| Problem requirements |
Copy out exactly the lines from the one containing "Task: Select the 商务办公核心 legend symbol" through the end of the records, and no pictures.

========================================================================

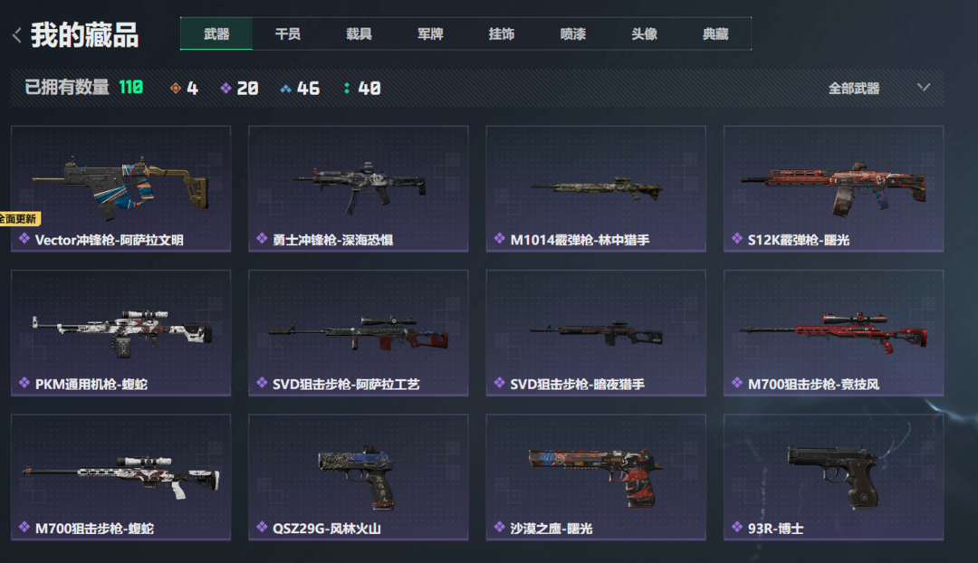The height and width of the screenshot is (563, 978).
Task: Open the 喷漆 tab
Action: (x=573, y=33)
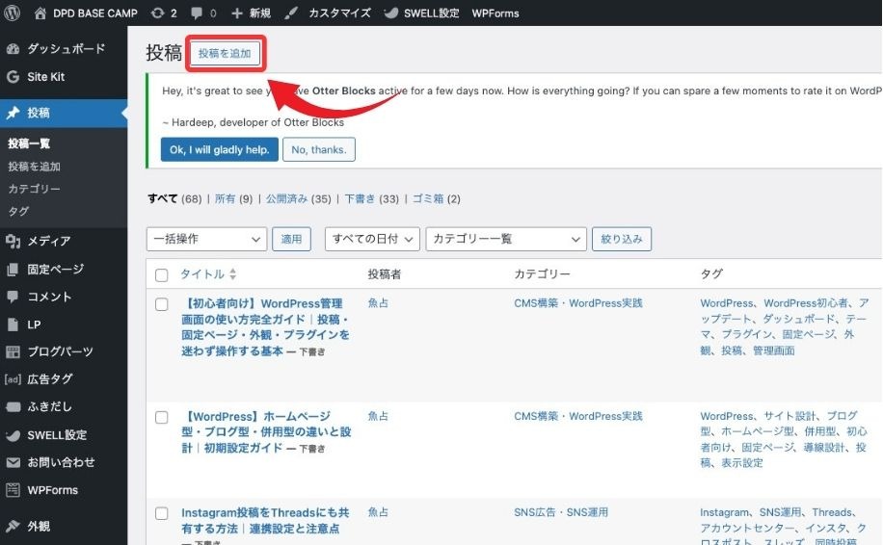The image size is (883, 545).
Task: Click the WordPress logo icon
Action: tap(13, 13)
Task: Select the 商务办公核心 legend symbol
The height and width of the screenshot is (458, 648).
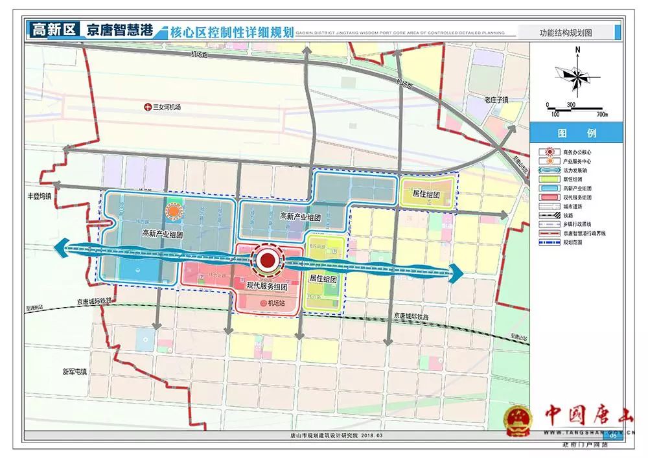Action: coord(549,152)
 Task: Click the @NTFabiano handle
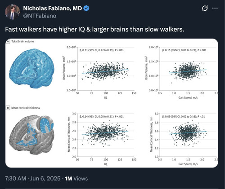point(40,16)
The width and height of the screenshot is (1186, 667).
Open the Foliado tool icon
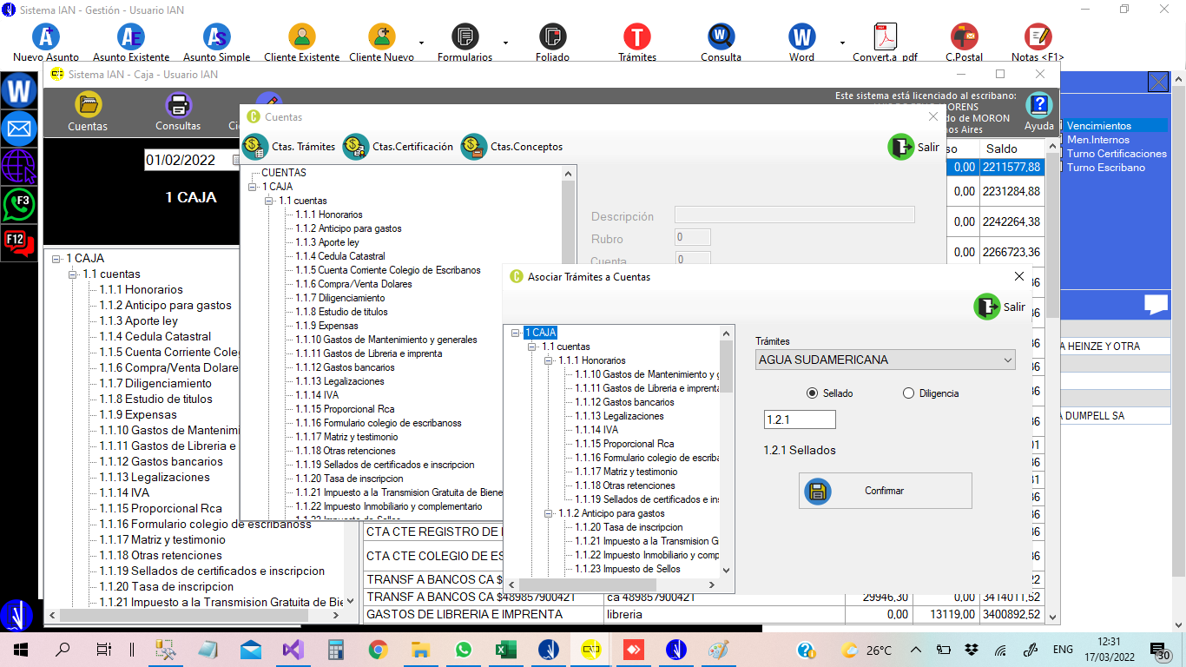[552, 37]
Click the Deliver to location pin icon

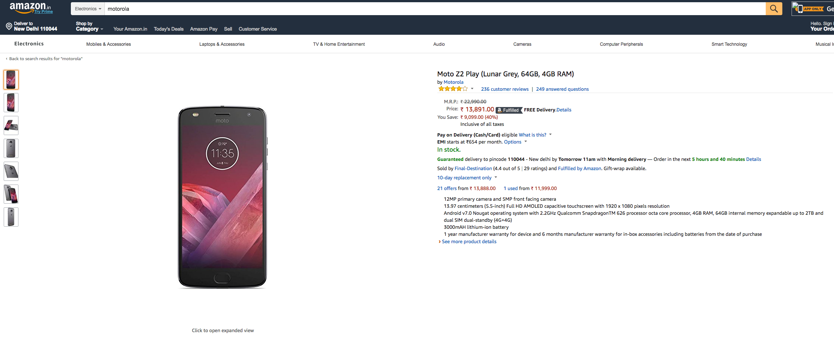pos(9,26)
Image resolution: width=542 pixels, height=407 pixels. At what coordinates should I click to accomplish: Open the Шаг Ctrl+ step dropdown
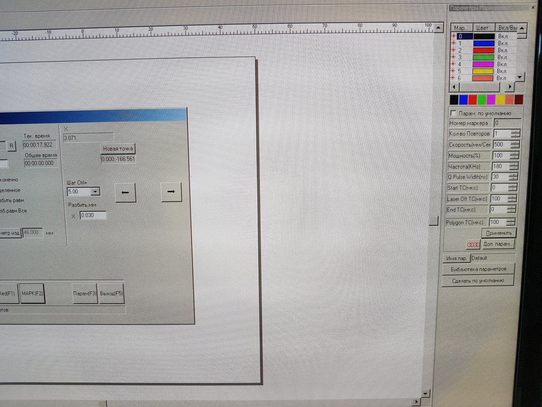pos(95,192)
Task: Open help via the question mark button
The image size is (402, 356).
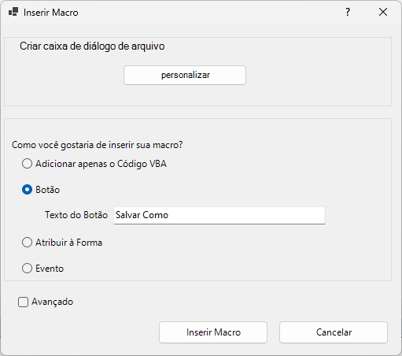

========================================================================

| Result of the task |
Task: Select the 商务办公核心 legend symbol
The height and width of the screenshot is (458, 648).
Action: coord(549,152)
 Task: Click the @NTFabiano handle
point(40,16)
The width and height of the screenshot is (1186, 667).
Open the Foliado tool icon
[552, 37]
Click the Deliver to location pin icon

pos(9,26)
Image resolution: width=542 pixels, height=407 pixels. At what coordinates should I click to accomplish: Open the Шаг Ctrl+ step dropdown
pos(95,192)
Task: Open help via the question mark button
The image size is (402, 356).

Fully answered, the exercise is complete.